14. Türchen: „Und immer schön negativ bleiben!“

Auch der Wunsch

„Und immer schön negativ bleiben!“

hat seine Berechtigung in einem „Adventskalender der guten Gedanken“ – in diesem Falle ist es nämlich etwas Positives, was Bürgervorsteherin Sabine Detert den Seniorinnen und Senioren wünschte, denen sie am Freitag und heute gemeinsam mit Bürgermeister Andreas Deidert bei einer kleinen weihnachtlichen Begegnung eine Einladung überreichte.

Eigentlich…

…hätte am vergangenen Freitag die Seniorenweihnachtsfeier der Gemeinde Leck im festlich geschmückten Saal der Nordsee Akademie statt finden sollen. Eigentlich! Leider hat Corona diese und viele andere lieb gewonnenen Veranstaltungen verhindert. Mit diesem traurigen Gedanken wollte aber Sabine Detert nicht das Jahr 2020 beschließen. Und so dachte sie sich eine „Seniorenweihnachtsfeier to go“ aus.

Die Seniorinnen und Senioren lud sie dazu ein, sich für einen „Kaffeeklatsch“ zu melden, dessen Zeitpunkt sie selbst bestimmen können. In Heidi Freichel und Gerda Christiansen hatte sie sofort erfahrene Mitstreiterinnen an Bord, da die Damen traditionell mit ihren Beiträgen die Weihnachtsfeier unterstützten.

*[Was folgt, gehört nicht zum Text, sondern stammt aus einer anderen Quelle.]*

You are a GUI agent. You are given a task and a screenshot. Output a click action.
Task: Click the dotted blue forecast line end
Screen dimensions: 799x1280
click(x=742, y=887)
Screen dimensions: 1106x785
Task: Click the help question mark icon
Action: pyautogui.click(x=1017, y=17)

Ein plattdeutsches Gedicht der Lecker Grundschüler:innen von Heidi Freichel und ein weihnachtlicher Gruß der Wanderfreunde Leck, gestaltet von Gerda Christiansen, ergänzten dann die Einladung in Form eines Gutscheins für Kaffee und Kuchen oder einen Eisbecher. Eingelöst werden kann der Gutschein bis Ende Mai 2021 beim Eiscafé La Gelateria da Gava, bei „Sonja im Pavillon“ und bei der Sbar.

 

Rund 50 Seniorinnen und Senioren haben die Einladung angenommen und wurden nun vom Bürgermeister und der Bürgervorsteherin kurz besucht, um den Gutschein entgegen zu nehmen.

So sind wir alle ein wenig zusammen und freuen uns gemeinsam auf unsere große Begegnung in der Adventszeit 2021.

Die Resonanz auf die weihnachtliche Geste war bei allen Seniorinnen und Senioren durchweg positiv. Und so wird diese Idee noch weit bis ins Jahr 2021 in positiver Erinnerung bleiben.

Danken möchte die Gemeinde der Jugendfeuerwehr Leck und dem Jugendrotkreuz Leck – beide hatten sich bereit erklärt, zu unterstützen, wenn es mehr Anlaufstellen gewesen wären.